Communication-related recommendations include:

  • Governance: Remedial actions need to be taken with regard to: nepotism, the lack of transparency with regard to the transfer of monies (especially to the polio team workers), and political interference in the appointment of health workers at the micro-level. Specific persons need to be identified who will be held accountable for the management of polio campaigns in all provinces.
  • Surveillance and Campaign Implementation: Efforts should be given to produce post-campaign coverage assessment using finger-marking at the Union Council level, not the district level. These assessment data should be used to respond to the immunisation needs at the Union Council level, and as a means for holding teams at each Union Council accountable for their work.
  • Routine EPI and Polio Campaigns: The government and development partners need to improve the demand for and delivery of RI and improve the performance of EPI coverage through significant strengthening of outreach teams and increased role of LHWs in provision of EPI services.

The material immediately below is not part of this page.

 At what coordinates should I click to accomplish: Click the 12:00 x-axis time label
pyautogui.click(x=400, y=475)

  • Communication Strategy: There is a need to review the communication goals and objectives for polio vaccination and RI, to develop messages that create demand for RI services, and to deliver clear and culturally appropriate message to address rumours, misconceptions, and misinformation in the general population. Innovative approaches to communication should be tried.

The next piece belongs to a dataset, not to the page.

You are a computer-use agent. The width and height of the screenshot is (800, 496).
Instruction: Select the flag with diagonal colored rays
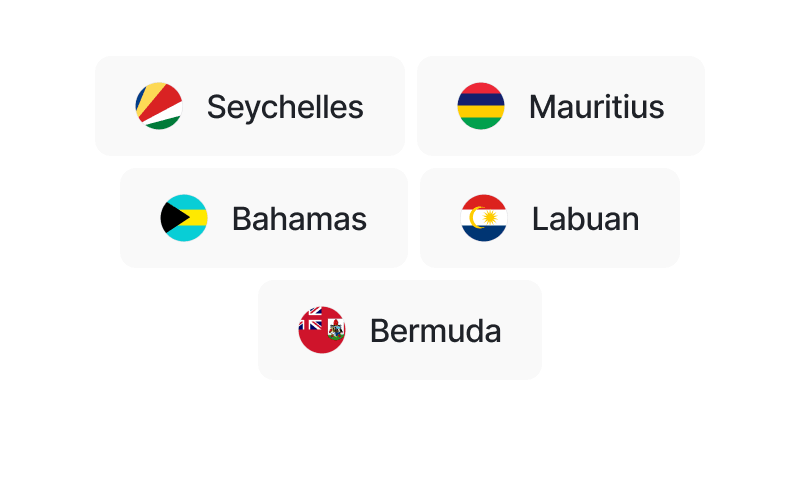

  • Further Research: Operations research to determine the efficacy and effectiveness of conducting campaigns - as well as qualitative and quantitative research to determine the true knowledge, attitudes, practices (KAP), degree of self-efficacy, and other dimensions of behavioural change with regard to polio and RI - are needed in order to create an evidence base upon which to build communication campaigns to support the polio eradication effort. Although there are a number of KAP studies and barrier assessments for all immunisation, there is a need to further review if there are still gaps that operational research can guide effective programme implementation.
  • Healthcare Infrastructure: It is important to communicate and collaborate with other Ministries and agencies (e.g., Education, Information and Broadcasting, Women, and Environment) to develop a holistic approach to immunisation and child health.
  • LHW Programme: The LWH programme is key toward strengthening the PHC system. This programme should be scaled up.